In the 1980s, whenever a U.S.-flagged air carrier was hijacked anywhere in the world, the State Department would offer investigative assistance to the host nation. Although the FBI was the lead agency in the criminal investigations, the State Department would assist with a range of issues, include securing clearances to allow U.S. government agents to travel to the affected country to help resolve the hijacking. It was routine for our agents to team up with the FBI and conduct joint interviews of hostages and captured terrorists. Our office also managed the State Department's Rewards for Justice Program.
The attack in Karachi was part of a pattern established throughout the 1980s by the Abu Nidal Organization, led by Sabri al-Banna (aka Abu Nidal), which carried out other high-profile attacks besides hijackings, including assassinations and bombings. In December 1985, the group targeted Western aviation interests with simultaneous attacks on airports in Rome and Vienna.

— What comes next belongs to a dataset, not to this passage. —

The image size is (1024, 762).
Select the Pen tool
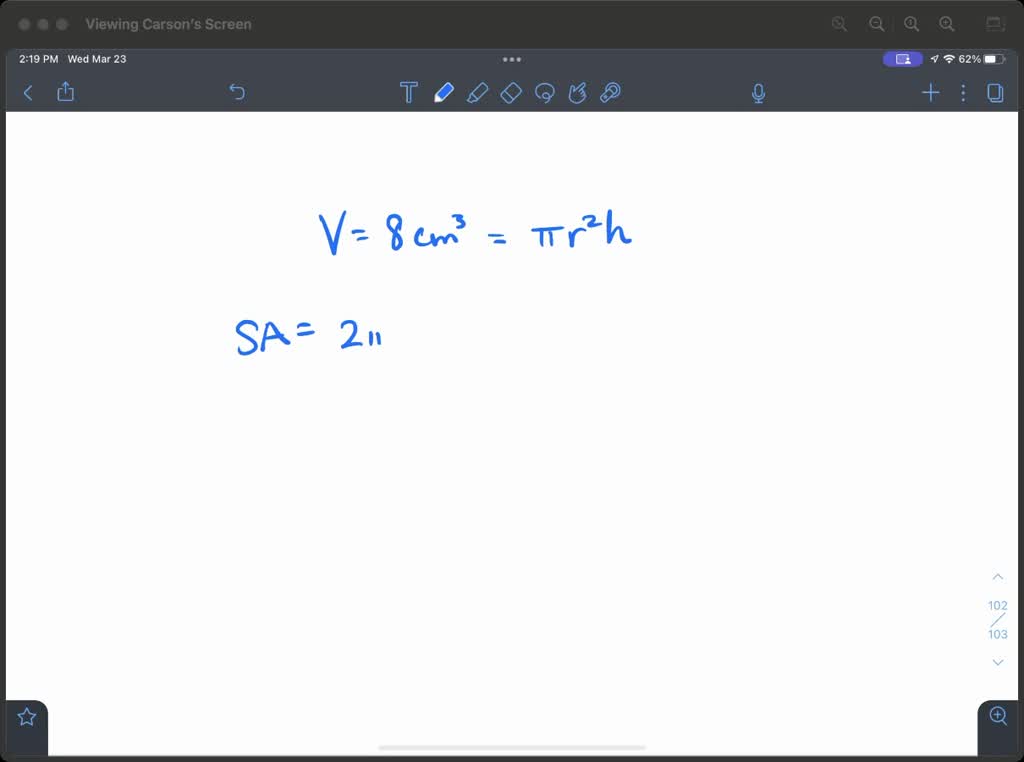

In the Pan Am 73 case a few months later, with the plane stuck on the ground after the cockpit aircrew escaped in the early stages of the hijacking attempt, the Abu Nidal Organization's team opened fire on the hostages inside the plane, thinking that a Pakistani commando team was in the midst of a hostage rescue. In addition to the 20 slain, more than 100 passengers and crew were wounded, creating a horrific scene of carnage and chaos inside the aircraft. In the aftermath, we sent investigative and agent debriefing teams to Pakistan, Germany and New York City to talk with surviving passengers and crew. Some of the victims had been transported to Germany for medical care.
The Pakistanis arrested a total of five suspects for the hijacking and murders. All five were tried in Pakistan and sentenced to prison. In 2001, one of the terrorists was released by the Pakistani authorities and captured by the FBI. He is now serving what is essentially a life sentence in a U.S. prison. In 2008, the other four suspects were let go by the Pakistani authorities and subsequently went to ground. They remain on the loose, and a $5 million reward is being offered for information leading to their capture.
In retrospect, the fact that the Pakistani authorities didn't hand the terrorists over to the U.S. government for prosecution in 2008 resonates loudly. Let's face it; the relationship between the U.S. and Pakistan has been strained for a while. But, looking at the situation as a former agent, I have faith that the large reward and dogged pursuit of justice by the new FBI and State Department investigators behind the scenes will eventually bear fruit. As I learned firsthand in the capture of jihadist bombmaker Ramzi Yousef, the operational leader of the 1993 World Trade Center bombing, in Pakistan, and as we all saw unfold in Osama Bin Laden's takedown, U.S. agents have a way of bringing justice to terrorists, even if the suspects remain inside Pakistan.